The document adds: “In the event that the parties to that agreement complete their respective ratification procedures and notify the depositary of the completion of these procedures in November 2019, in December 2019 or in January 2020, the withdrawal agreement will enter into force respectively on [the first of the month of the relevant month].”
The text – which is expected to be formally signed off on Monday – follows days of EU wrangling over the length of any further Brexit extension.
French President Emmanuel Macron had been pushing for a short extension of around two weeks in an attempt to put pressure on British MPs to back Mr. Johnson’s agreement.
But European Council President Donald Tusk, who has held intensive talks with EU capitals over the weekend, made the case for a longer extension.

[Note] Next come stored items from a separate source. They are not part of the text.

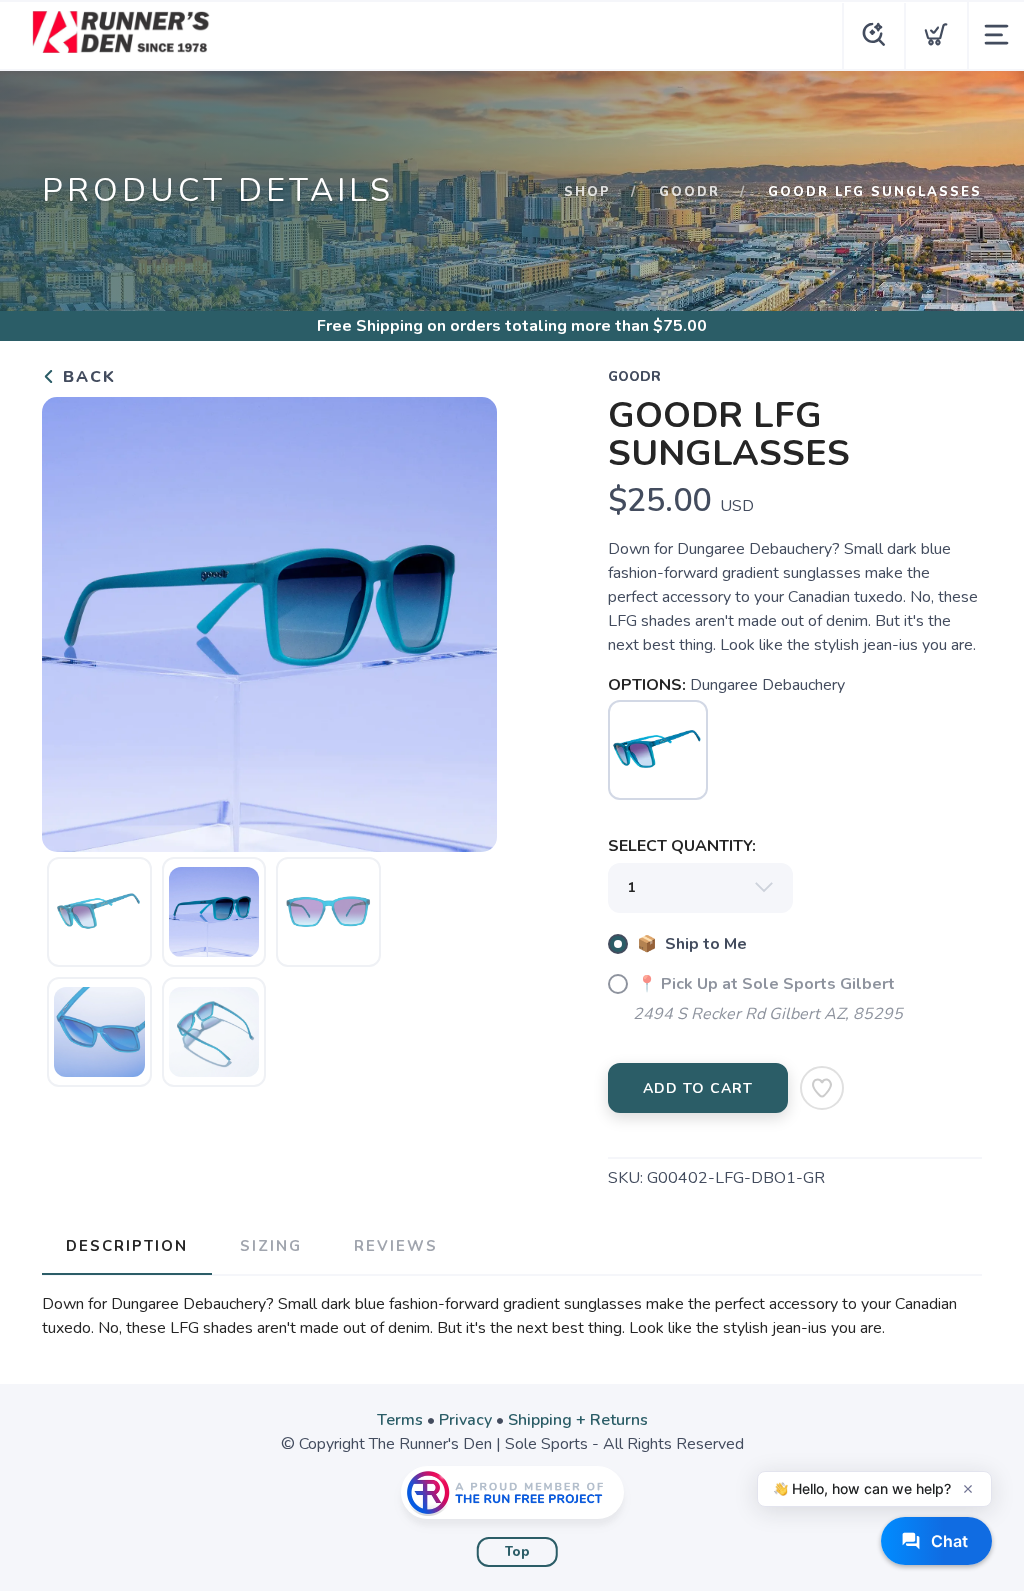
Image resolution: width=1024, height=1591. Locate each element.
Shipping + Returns (578, 1420)
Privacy (465, 1420)
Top (517, 1552)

If approved, the extension could raise the prospect of a snap general election by shutting down the possibility of a no-deal Brexit on 31 October.
Labour has so far signaled its opposition to the 12 December poll demanded by the PM, arguing that they will not do so until a no-deal Brexit is “off the table”.
MPs will be given a vote on his election bid on Monday, but it is unlikely to get the two-thirds majority – 434 votes – it needs under the Fixed Term Parliaments Act.
However, Number 10 has made clear it will “look at” an alternative joint SNP-Lib Dem plan for a Commons vote on Tuesday on whether to have an election on 9 December instead.